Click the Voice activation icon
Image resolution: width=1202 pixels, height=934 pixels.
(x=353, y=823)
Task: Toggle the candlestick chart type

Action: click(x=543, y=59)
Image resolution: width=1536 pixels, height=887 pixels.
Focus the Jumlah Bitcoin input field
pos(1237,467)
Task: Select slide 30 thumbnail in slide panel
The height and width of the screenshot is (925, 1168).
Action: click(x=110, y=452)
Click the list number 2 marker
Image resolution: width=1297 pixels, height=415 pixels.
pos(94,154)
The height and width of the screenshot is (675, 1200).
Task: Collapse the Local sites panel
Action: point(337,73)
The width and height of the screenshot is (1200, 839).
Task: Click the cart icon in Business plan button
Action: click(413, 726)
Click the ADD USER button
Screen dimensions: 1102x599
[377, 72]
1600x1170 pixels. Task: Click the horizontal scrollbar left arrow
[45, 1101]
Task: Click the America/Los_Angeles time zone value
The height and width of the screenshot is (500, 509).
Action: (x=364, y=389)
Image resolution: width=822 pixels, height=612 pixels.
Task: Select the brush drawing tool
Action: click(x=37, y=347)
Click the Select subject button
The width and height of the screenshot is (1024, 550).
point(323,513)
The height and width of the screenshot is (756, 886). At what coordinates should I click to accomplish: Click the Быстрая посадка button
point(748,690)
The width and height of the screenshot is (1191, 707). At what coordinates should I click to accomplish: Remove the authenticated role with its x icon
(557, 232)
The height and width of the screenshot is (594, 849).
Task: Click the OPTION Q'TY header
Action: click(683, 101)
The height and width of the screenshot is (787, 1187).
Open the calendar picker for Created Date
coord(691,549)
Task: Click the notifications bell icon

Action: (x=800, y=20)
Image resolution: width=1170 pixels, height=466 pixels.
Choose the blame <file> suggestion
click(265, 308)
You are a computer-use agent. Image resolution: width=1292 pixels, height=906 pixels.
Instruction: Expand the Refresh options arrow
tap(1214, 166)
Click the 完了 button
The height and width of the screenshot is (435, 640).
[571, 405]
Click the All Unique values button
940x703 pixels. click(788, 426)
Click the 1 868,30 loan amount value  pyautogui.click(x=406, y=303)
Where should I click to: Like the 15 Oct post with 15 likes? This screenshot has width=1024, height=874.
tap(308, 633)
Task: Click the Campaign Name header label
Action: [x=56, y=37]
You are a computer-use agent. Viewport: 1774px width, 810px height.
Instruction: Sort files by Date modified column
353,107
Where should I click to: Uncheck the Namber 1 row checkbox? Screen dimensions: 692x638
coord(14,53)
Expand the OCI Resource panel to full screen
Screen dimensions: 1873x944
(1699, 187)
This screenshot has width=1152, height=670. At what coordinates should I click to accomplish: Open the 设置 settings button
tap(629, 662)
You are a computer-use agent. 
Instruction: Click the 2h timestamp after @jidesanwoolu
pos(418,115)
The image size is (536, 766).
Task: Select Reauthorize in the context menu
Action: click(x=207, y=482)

#### Instructions for the task
Please transcribe the entries above exactly as written.

#### Answer to this exercise
Click the Voice activation icon
Image resolution: width=1202 pixels, height=934 pixels.
(x=353, y=823)
Task: Toggle the candlestick chart type

Action: click(x=543, y=59)
Image resolution: width=1536 pixels, height=887 pixels.
Focus the Jumlah Bitcoin input field
pos(1237,467)
Task: Select slide 30 thumbnail in slide panel
The height and width of the screenshot is (925, 1168).
Action: click(x=110, y=452)
Click the list number 2 marker
Image resolution: width=1297 pixels, height=415 pixels.
pos(94,154)
The height and width of the screenshot is (675, 1200).
Task: Collapse the Local sites panel
Action: point(337,73)
The width and height of the screenshot is (1200, 839).
Task: Click the cart icon in Business plan button
Action: click(413, 726)
Click the ADD USER button
Screen dimensions: 1102x599
[377, 72]
1600x1170 pixels. Task: Click the horizontal scrollbar left arrow
[45, 1101]
Task: Click the America/Los_Angeles time zone value
The height and width of the screenshot is (500, 509).
Action: (x=364, y=389)
Image resolution: width=822 pixels, height=612 pixels.
Task: Select the brush drawing tool
Action: click(x=37, y=347)
Click the Select subject button
The width and height of the screenshot is (1024, 550).
point(323,513)
The height and width of the screenshot is (756, 886). At what coordinates should I click to accomplish: Click the Быстрая посадка button
point(748,690)
The width and height of the screenshot is (1191, 707). At what coordinates should I click to accomplish: Remove the authenticated role with its x icon
(557, 232)
The height and width of the screenshot is (594, 849).
Task: Click the OPTION Q'TY header
Action: click(683, 101)
The height and width of the screenshot is (787, 1187).
Open the calendar picker for Created Date
coord(691,549)
Task: Click the notifications bell icon

Action: (x=800, y=20)
Image resolution: width=1170 pixels, height=466 pixels.
Choose the blame <file> suggestion
click(265, 308)
You are a computer-use agent. Image resolution: width=1292 pixels, height=906 pixels.
Instruction: Expand the Refresh options arrow
tap(1214, 166)
Click the 完了 button
The height and width of the screenshot is (435, 640).
[571, 405]
Click the All Unique values button
940x703 pixels. click(788, 426)
Click the 1 868,30 loan amount value  pyautogui.click(x=406, y=303)
Where should I click to: Like the 15 Oct post with 15 likes? This screenshot has width=1024, height=874.
tap(308, 633)
Task: Click the Campaign Name header label
Action: [x=56, y=37]
You are a computer-use agent. Viewport: 1774px width, 810px height.
Instruction: Sort files by Date modified column
353,107
Where should I click to: Uncheck the Namber 1 row checkbox? Screen dimensions: 692x638
coord(14,53)
Expand the OCI Resource panel to full screen
Screen dimensions: 1873x944
(1699, 187)
This screenshot has width=1152, height=670. At what coordinates should I click to accomplish: Open the 设置 settings button
tap(629, 662)
You are a computer-use agent. 
Instruction: Click the 2h timestamp after @jidesanwoolu
pos(418,115)
The image size is (536, 766).
Task: Select Reauthorize in the context menu
Action: click(x=207, y=482)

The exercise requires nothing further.